All this theoretical study design talk makes my head hurt. I think I'll take that brandy now.
But these are real issues we face many times a year when we discuss drug applications at the Oncologic Drugs Advisory Committee (ODAC) at the FDA. How do we distinguish a true lack of survival advantage to an experimental drug that is just simply not very effective at controlling cancer, from a statistical lack of survival advantage due to a watering-down of a real treatment effect, because of subsequent standard or even experimental therapies?
It's not easy. Recognizing that, to paraphrase a common saying, “subsequent therapies happen,” and desperate patients are very good at seeking out other treatments when the one they are taking fails (I know I sure would be), randomized controlled trials powered on determining a survival difference for an experimental therapy should take this into account in determining the sample size needed to show a survival difference at the design stage.
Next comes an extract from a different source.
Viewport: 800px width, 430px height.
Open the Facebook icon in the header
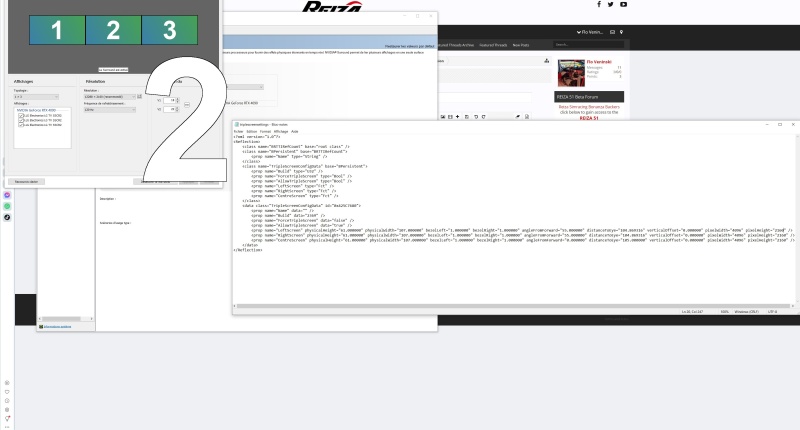[599, 5]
Crossover should be avoided whenever possible, but particularly in cases when crossover is allowed because of an interim analysis based on an intermediate endpoint that may not be a surrogate for overall survival.
And remember, if an experimental therapy works really, really well at controlling, or even eliminating cancer, what happens subsequently doesn't make that much of a difference. It's only because many of these therapies aren't as effective as we need them to be that we have to read statistics sections in oncology journals, thereby ruining a perfectly good evening by the fire.